6.3. Rowkey Design

6.3.1.  Monotonically Increasing Row Keys/Timeseries Data

In the HBase chapter of Tom White's book Hadoop: The Definitive Guide (O'Reilly) there is a an optimization note on watching out for a phenomenon where an import process walks in lock-step with all clients in concert pounding one of the table's regions (and thus, a single node), then moving onto the next region, etc. With monotonically increasing row-keys (i.e., using a timestamp), this will happen. See this comic by IKai Lan on why monotonically increasing row keys are problematic in BigTable-like datastores: monotonically increasing values are bad.

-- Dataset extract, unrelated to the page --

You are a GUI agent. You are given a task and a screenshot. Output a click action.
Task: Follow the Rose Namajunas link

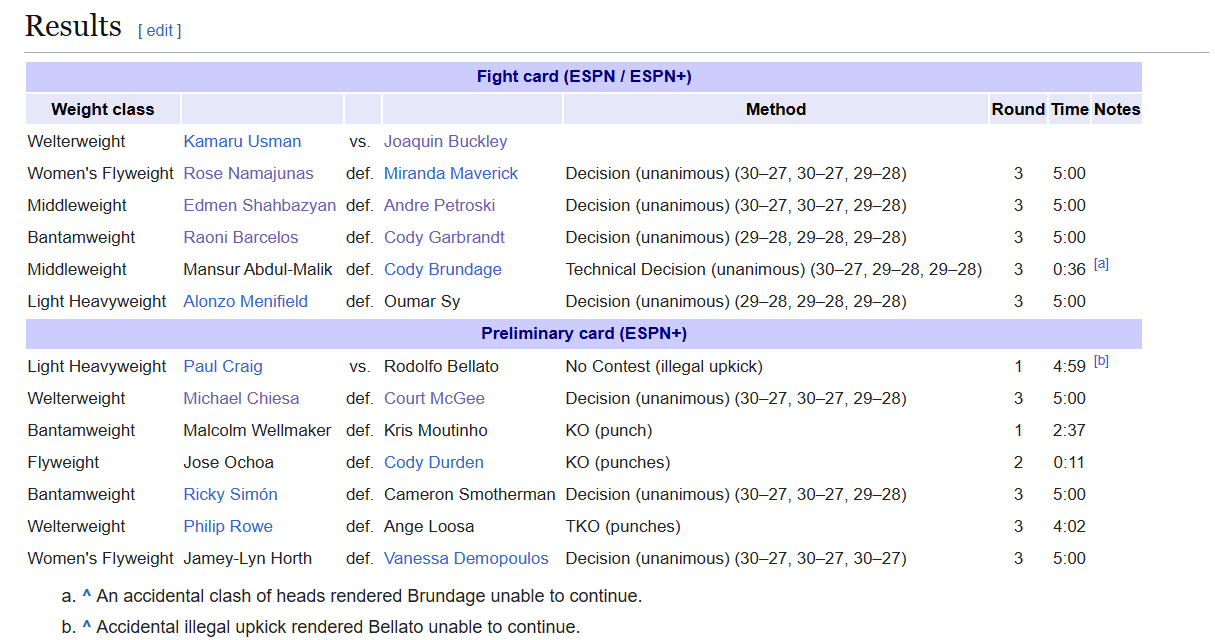point(249,173)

The pile-up on a single region brought on by monotonically increasing keys can be mitigated by randomizing the input records to not be in sorted order, but in general it's best to avoid using a timestamp or a sequence (e.g. 1, 2, 3) as the row-key.

If you do need to upload time series data into HBase, you should study OpenTSDB as a successful example. It has a page describing the schema it uses in HBase. The key format in OpenTSDB is effectively [metric_type][event_timestamp], which would appear at first glance to contradict the previous advice about not using a timestamp as the key. However, the difference is that the timestamp is not in the lead position of the key, and the design assumption is that there are dozens or hundreds (or more) of different metric types. Thus, even with a continual stream of input data with a mix of metric types, the Puts are distributed across various points of regions in the table.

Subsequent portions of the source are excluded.